So [personal profile] shalmestere was sorting through photocopied sheet music a few weeks ago and came across an anonymous "Retrograde Canon" from the mid-15th-century Trent codices (in modern edition; we haven't tried reading the original notation yet). We tried it on recorders and were utterly charmed. It's unusual in that the beats are offset: the "reflection point" is between beats 3 and 4 of a 4/4 measure, so every note that falls on a downbeat half note in the forward direction is on an upbeat half note in the retrograde direction. And the third part, written to go against the two canonic parts, is not a palindrome (as it is in the Machaut and Bach examples), but rather does different things with the same harmonies forward and backward. And when we played through it, putting breaths where they seemed to make sense in our individual parts, miraculously most of the breaths matched up. Anyway, last night we decided to do a multi-tracked recording of it: we recorded the two canonic parts (and yes, I read the "forward" line from end to beginning, rather than the editor's helpful reversal of it), then I recorded the third part while listening to the first two through earbuds, then combined the two recordings. Take a listen.
hlinspjalda: (Blackfox)

[personal profile] hlinspjalda 2020-09-03 07:06 am (UTC)(link)
That's fun! The harmonies are a little unexpected, which I guess is part of what makes it so much fun.

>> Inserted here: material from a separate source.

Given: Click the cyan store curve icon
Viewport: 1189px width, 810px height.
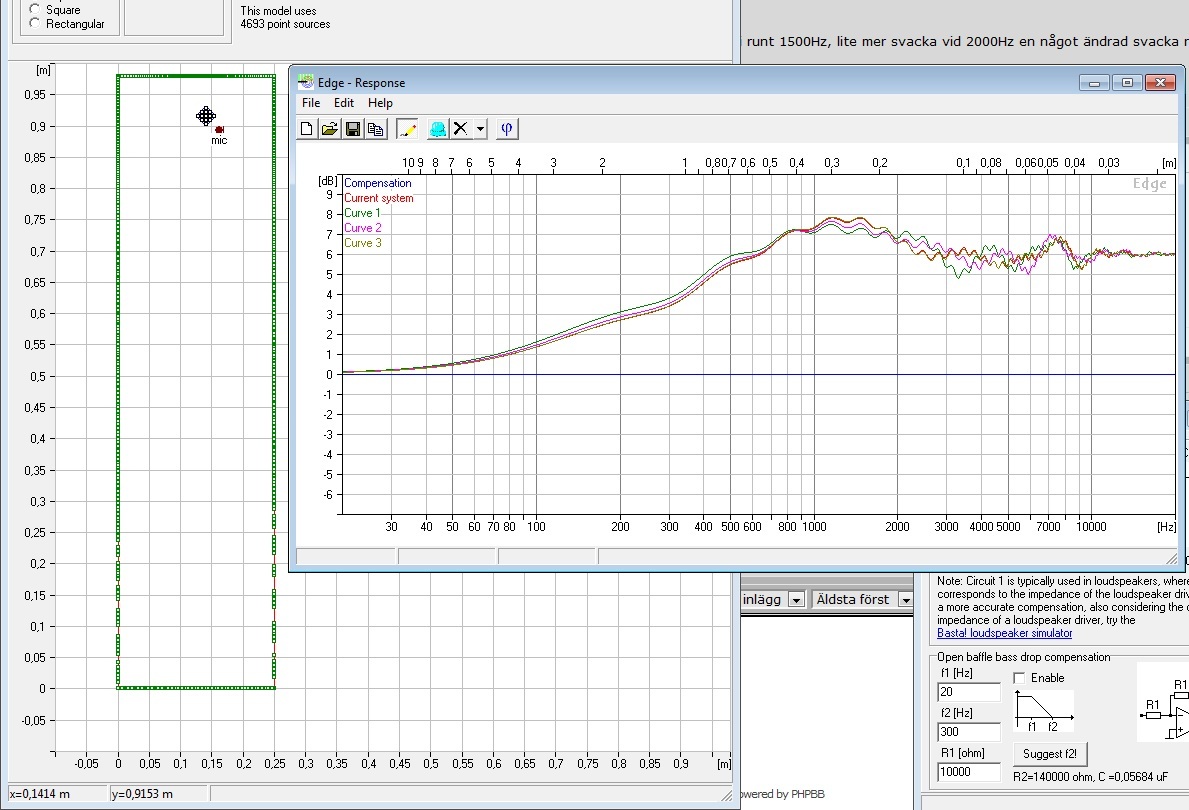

I didn't know about this kind of piece.
muninnhuginn: (Default)

[personal profile] muninnhuginn 2020-09-03 09:06 pm (UTC)(link)
Lovely.
cellio: (Default)

[personal profile] cellio 2020-09-04 03:29 am (UTC)(link)

Cool piece! Thanks for the recording.

I didn't know these kinds of palindromes/upside-down/etc compositions had a name -- hadn't heard "crab canon" before. Why "crab"?

The 14th century brought some wild and wacky stuff. Years ago our choir sang Le Ray Au Soleyl (here's a recording by people who are way better than we are), in which the same line proceeds at three different speeds. It's the sort of thing that music geeks appreciate, but can be hard for general audiences. (And yeah, we struggled with it.)